There is a misimpression that Grandparents Day originated as a florists' promotion. Not true! In 1970, a West Virginia housewife, Marian Lucille Herndon McQuade, initiated a campaign to set aside a special day just for Grandparents.

Mrs. McQuade was born in Caperton, West Virginia, which is now one of the ghost towns in the New River Gorge. She was raised in a coal mining community and as a child she would often visit her grandmother on her 130-acre farm.

"After working all day on the farm, Grandma would walk off to visit elderly people of the community," she recalls. "Often I would tag along. I never forgot talking with those delightful people. That's where my love and respect for oldsters started."

In 1956 Mrs. McQuade had the opportunity to help Jim Comstock, editor of the West Virginia Hillbilly, with organizing a Past 80 Party. The Past 80 Party is now held annually in Richwood, West Virginia, on the second Saturday in June. Some 135 octogenarians plus additional seniors under 80 from all parts of West Virginia enjoy an afternoon of feasting, contest, and entertainment.

While organizing the Past 80 Party, Mrs. McQuade visited nursing homes and was saddened by learning of the chronic loneliness experienced by so many patients. "They load these people up with gifts at Christmas," she said, "but they leave them alone the other 364 days of the year. I wanted there to be another day to visit."

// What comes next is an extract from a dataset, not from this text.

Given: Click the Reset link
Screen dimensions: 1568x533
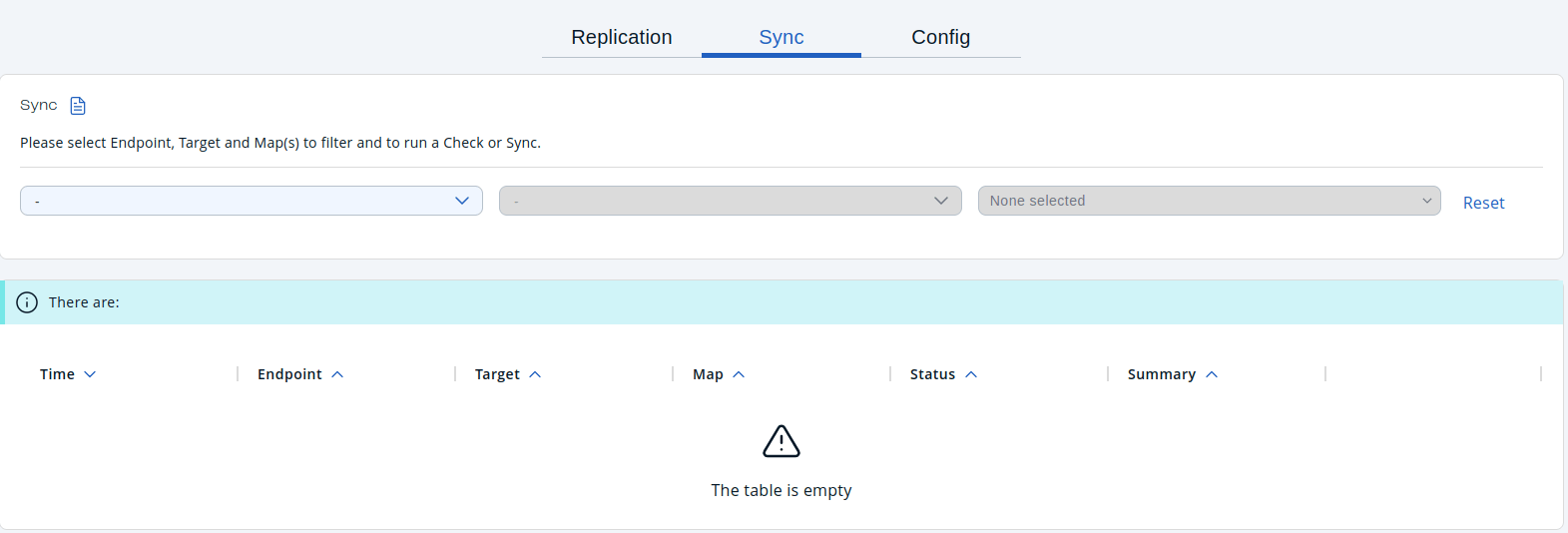Looking at the screenshot, I should (x=1483, y=203).
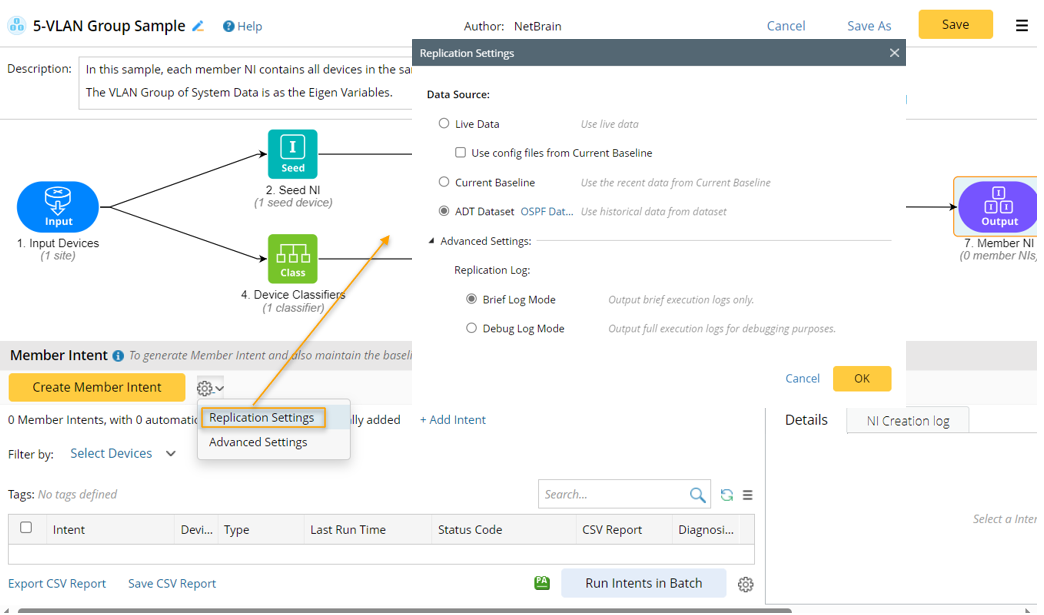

After five years of concerted efforts on the part of civic, business, church, and political leaders, Mrs. McQuade obtained a proclamation from Governor Arch Moore on May 27, 1973 making West Virginia the first state with a special Grandparents Day.

Mrs. McQuade didn't stop there; she now set her sights on a National Grandparents Day. She worked through U. S. Senators Robert Byrd and Jennings Randolph to create a national observance. The date was shifted from May to September because May's calendar was too crowded and September symbolizes the autumn of life. In 1973, Senator Randolph introduced a Grandparents Day resolution in the United States Senate. The resolution languished in committee.

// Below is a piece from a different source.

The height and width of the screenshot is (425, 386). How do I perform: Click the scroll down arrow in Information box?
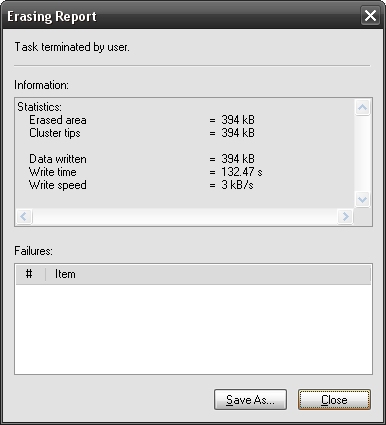pyautogui.click(x=362, y=199)
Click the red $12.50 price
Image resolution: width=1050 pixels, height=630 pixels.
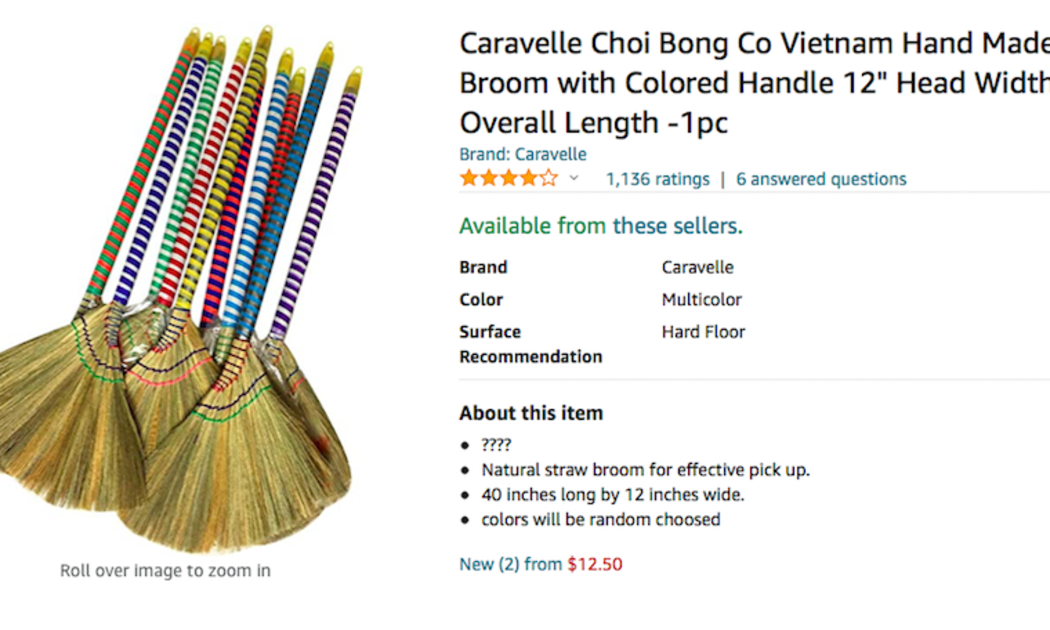pos(595,564)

Mrs. McQuade and her supporters turned to the media for support. They also contacted governors, senators, and congressmen in every state. They sent letters to churches, businesses, and numerous national organizations interested in senior citizens.

In September 1978, five years after its West Virginia inception, the White House called to inform her President Jimmy Carter had signed Public Law 96-62. It had given unanimous Congressional approval designating the Sunday after Labor Day as National Grandparents Day.

The statute's preamble cites the day's purpose as: "... to honor grandparents, to give grandparents an opportunity to show love for their children's children, and to help children become aware of strength, information, and guidance older people can offer."

Mrs. McQuade dedicated her life to advocating for senior citizens.

She and her husband Joe are the parents of 15 children, 40 grandchildren and 8 great grandchildren. Our National Grandparents Day signifies a loving spirit that lives within us throughout the year, a spirit of love and respect for our elders!